Exercise description:
Using the material below, tally each line with the string "Start" and report only the total.

────────

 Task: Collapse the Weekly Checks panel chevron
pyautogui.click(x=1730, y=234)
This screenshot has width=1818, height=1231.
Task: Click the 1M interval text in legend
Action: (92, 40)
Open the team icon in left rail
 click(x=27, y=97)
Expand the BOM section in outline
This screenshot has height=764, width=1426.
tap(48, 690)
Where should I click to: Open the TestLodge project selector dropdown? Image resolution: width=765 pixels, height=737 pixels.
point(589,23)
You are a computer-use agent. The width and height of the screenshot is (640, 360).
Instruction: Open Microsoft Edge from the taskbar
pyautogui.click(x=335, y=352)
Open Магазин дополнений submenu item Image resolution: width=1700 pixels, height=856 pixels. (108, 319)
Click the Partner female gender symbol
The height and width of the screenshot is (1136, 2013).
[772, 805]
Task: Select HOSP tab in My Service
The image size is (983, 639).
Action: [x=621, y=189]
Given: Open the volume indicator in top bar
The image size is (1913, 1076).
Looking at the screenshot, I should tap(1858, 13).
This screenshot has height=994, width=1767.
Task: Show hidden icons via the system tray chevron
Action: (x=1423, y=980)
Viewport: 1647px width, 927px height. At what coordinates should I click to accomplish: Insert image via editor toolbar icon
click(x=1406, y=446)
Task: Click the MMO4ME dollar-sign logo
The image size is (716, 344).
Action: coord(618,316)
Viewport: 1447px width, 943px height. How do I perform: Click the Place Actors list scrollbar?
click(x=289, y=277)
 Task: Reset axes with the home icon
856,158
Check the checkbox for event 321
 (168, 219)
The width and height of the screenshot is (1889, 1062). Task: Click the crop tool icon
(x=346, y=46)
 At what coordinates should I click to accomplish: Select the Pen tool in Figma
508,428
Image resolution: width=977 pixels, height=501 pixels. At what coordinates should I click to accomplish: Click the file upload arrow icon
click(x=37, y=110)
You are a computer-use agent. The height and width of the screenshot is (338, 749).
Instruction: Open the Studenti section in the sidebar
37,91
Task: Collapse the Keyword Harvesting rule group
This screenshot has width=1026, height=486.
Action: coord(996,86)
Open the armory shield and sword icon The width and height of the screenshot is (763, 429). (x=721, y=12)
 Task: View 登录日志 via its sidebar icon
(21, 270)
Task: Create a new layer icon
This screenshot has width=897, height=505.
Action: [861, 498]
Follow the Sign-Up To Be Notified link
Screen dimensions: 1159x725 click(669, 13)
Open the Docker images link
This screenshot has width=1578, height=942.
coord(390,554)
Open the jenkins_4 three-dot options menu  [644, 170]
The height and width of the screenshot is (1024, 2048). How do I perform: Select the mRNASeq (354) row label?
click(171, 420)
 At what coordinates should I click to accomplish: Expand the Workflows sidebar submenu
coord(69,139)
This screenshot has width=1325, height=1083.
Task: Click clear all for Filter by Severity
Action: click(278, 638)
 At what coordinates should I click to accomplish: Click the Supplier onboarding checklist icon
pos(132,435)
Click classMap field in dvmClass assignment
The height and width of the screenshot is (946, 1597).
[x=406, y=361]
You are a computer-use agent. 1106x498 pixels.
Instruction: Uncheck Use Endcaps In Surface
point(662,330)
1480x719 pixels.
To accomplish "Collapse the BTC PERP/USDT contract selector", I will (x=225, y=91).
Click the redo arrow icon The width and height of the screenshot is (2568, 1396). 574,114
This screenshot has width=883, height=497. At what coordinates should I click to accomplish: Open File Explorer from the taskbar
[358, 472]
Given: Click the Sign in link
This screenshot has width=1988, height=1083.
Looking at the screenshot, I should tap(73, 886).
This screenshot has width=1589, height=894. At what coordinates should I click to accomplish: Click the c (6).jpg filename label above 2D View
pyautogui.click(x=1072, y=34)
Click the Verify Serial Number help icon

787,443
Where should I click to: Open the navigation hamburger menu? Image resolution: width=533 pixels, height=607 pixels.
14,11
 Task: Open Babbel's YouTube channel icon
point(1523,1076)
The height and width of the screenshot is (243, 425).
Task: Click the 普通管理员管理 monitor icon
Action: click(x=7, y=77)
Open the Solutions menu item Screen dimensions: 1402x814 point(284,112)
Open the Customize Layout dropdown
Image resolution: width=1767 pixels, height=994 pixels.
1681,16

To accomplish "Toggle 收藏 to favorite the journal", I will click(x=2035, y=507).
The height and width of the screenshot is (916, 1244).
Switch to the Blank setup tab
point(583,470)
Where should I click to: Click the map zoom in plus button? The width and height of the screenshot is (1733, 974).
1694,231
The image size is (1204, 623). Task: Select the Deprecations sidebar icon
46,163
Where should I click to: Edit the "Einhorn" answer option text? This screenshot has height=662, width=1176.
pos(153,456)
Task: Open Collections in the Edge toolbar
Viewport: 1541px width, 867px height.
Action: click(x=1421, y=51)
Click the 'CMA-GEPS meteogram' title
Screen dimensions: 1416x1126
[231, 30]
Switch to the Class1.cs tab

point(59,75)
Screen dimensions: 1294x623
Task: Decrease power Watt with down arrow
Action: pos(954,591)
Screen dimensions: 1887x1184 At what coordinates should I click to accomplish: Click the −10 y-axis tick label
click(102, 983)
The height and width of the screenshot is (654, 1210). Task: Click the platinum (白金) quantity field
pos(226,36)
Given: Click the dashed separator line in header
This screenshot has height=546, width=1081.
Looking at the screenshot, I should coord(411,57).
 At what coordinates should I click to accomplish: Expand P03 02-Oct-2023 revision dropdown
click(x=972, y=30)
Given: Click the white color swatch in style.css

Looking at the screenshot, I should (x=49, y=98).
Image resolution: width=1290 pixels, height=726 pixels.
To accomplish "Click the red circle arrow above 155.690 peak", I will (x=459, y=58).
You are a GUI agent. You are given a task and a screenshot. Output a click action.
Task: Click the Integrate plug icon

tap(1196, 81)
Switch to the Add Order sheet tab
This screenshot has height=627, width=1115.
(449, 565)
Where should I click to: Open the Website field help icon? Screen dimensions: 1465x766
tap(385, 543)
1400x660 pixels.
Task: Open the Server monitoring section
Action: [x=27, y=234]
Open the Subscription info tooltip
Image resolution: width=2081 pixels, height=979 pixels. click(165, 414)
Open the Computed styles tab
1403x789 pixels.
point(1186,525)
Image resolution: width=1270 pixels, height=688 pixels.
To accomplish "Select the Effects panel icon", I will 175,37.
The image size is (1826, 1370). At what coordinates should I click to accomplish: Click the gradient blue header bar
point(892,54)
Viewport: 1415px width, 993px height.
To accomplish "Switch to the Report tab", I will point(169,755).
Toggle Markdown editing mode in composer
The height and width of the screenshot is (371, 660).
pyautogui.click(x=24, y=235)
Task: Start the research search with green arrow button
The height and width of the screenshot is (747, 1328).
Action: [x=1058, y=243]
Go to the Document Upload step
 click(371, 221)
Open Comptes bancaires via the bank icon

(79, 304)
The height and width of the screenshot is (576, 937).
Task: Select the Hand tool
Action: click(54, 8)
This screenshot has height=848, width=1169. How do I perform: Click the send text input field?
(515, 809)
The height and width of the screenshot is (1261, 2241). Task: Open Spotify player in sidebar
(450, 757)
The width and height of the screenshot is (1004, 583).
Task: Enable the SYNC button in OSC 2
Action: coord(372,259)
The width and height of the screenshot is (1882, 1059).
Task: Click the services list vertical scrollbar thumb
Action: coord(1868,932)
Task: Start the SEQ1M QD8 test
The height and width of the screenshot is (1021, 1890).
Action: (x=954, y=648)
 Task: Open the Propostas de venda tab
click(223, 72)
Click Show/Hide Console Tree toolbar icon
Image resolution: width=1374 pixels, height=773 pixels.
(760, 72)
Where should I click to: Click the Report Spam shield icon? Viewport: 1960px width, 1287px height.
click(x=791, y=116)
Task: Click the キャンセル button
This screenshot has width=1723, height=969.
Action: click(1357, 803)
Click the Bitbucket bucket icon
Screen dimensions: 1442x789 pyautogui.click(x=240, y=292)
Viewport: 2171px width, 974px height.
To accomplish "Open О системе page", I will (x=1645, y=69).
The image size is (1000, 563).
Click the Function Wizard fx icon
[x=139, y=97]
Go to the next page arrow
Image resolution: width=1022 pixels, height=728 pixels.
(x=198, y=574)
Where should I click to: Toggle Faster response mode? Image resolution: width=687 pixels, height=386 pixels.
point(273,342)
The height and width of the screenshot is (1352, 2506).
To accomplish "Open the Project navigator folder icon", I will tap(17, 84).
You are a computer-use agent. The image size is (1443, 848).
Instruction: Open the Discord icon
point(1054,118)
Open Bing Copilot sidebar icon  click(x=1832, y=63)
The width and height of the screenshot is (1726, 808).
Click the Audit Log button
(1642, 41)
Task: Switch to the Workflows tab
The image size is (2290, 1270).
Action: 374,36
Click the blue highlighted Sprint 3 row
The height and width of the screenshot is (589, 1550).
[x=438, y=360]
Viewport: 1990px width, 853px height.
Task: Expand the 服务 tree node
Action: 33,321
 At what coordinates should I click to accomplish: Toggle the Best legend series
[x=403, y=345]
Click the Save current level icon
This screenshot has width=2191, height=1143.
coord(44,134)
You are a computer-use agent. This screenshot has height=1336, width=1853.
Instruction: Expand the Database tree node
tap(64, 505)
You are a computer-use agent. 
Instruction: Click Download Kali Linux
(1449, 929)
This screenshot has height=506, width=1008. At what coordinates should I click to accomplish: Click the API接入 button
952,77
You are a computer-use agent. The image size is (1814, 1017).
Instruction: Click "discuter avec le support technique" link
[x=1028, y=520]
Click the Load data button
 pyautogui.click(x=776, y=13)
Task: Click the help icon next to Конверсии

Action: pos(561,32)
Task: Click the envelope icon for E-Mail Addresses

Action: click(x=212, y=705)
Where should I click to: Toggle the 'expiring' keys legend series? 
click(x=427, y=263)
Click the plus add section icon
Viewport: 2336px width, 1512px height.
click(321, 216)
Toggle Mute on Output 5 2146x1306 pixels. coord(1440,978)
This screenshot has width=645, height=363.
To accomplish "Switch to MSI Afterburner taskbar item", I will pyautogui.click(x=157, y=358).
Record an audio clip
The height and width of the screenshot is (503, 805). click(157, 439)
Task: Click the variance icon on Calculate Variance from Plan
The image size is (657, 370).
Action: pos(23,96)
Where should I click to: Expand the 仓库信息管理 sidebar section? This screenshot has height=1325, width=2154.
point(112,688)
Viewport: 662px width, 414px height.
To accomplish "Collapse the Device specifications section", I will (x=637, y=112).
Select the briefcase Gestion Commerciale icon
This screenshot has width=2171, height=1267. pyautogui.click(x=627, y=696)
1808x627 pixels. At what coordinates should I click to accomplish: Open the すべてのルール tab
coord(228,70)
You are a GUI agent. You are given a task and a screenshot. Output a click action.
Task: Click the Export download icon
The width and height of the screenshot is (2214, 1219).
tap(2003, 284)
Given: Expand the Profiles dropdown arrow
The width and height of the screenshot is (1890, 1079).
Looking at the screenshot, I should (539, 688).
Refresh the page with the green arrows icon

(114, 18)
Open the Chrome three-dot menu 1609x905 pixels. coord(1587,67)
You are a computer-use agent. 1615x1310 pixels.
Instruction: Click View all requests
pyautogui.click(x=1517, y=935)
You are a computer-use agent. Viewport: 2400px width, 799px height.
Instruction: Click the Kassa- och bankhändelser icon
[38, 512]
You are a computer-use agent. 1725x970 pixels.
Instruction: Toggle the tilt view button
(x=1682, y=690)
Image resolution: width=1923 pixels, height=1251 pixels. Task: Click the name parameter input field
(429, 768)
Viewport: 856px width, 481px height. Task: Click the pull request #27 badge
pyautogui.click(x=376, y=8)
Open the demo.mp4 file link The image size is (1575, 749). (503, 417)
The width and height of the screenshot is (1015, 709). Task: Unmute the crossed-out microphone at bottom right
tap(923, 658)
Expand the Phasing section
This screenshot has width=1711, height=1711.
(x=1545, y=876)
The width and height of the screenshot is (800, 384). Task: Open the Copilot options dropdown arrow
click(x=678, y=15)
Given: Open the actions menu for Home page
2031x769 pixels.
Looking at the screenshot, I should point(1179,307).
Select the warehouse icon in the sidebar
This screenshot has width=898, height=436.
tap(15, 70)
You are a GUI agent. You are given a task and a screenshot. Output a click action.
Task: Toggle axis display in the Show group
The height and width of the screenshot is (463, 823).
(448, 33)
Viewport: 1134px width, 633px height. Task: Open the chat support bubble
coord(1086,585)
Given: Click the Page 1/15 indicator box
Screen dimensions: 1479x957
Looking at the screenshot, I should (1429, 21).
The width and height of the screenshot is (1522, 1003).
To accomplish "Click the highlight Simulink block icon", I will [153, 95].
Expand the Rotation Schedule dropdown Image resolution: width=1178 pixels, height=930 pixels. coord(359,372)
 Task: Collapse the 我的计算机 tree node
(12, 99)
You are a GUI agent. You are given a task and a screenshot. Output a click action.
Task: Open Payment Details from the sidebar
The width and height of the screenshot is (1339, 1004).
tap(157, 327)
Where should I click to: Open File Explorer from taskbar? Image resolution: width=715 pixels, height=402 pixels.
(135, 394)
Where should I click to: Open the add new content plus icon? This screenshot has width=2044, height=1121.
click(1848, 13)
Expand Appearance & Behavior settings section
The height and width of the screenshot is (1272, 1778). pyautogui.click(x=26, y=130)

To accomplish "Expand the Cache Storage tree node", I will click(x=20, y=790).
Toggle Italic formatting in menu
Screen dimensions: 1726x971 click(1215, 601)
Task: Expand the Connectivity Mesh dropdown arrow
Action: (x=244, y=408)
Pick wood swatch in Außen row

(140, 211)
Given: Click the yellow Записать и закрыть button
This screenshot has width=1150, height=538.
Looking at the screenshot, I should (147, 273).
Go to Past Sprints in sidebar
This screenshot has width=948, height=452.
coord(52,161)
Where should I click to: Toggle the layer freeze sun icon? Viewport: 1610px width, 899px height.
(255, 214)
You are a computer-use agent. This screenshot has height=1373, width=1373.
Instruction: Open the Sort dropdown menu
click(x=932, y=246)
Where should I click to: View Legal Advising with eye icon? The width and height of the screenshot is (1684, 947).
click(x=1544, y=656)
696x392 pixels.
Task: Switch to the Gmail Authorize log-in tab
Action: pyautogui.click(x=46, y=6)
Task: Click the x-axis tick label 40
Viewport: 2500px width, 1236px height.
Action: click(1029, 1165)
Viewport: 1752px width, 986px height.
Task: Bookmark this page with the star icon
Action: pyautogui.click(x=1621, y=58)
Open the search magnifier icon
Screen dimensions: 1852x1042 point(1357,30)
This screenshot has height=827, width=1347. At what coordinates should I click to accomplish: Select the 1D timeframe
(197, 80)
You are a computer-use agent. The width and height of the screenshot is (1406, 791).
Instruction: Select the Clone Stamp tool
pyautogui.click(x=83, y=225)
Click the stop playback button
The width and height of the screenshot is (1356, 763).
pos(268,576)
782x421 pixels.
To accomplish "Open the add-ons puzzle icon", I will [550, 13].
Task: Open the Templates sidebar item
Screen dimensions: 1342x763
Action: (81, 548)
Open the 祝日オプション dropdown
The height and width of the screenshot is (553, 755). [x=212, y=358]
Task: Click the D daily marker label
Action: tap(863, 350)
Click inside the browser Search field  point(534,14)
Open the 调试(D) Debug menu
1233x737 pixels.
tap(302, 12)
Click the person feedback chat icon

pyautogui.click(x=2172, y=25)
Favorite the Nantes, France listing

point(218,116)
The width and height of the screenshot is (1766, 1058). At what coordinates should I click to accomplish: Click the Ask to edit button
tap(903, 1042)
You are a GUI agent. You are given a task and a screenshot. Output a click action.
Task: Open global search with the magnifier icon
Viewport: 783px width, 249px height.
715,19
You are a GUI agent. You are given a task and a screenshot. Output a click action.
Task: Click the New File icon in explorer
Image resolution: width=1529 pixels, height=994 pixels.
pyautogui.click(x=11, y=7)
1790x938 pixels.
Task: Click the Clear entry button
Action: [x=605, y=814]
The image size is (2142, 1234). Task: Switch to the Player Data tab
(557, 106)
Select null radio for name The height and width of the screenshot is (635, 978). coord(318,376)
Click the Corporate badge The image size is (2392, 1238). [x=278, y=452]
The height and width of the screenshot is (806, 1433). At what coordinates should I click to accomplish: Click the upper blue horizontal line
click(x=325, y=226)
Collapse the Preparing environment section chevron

────────

Result:
2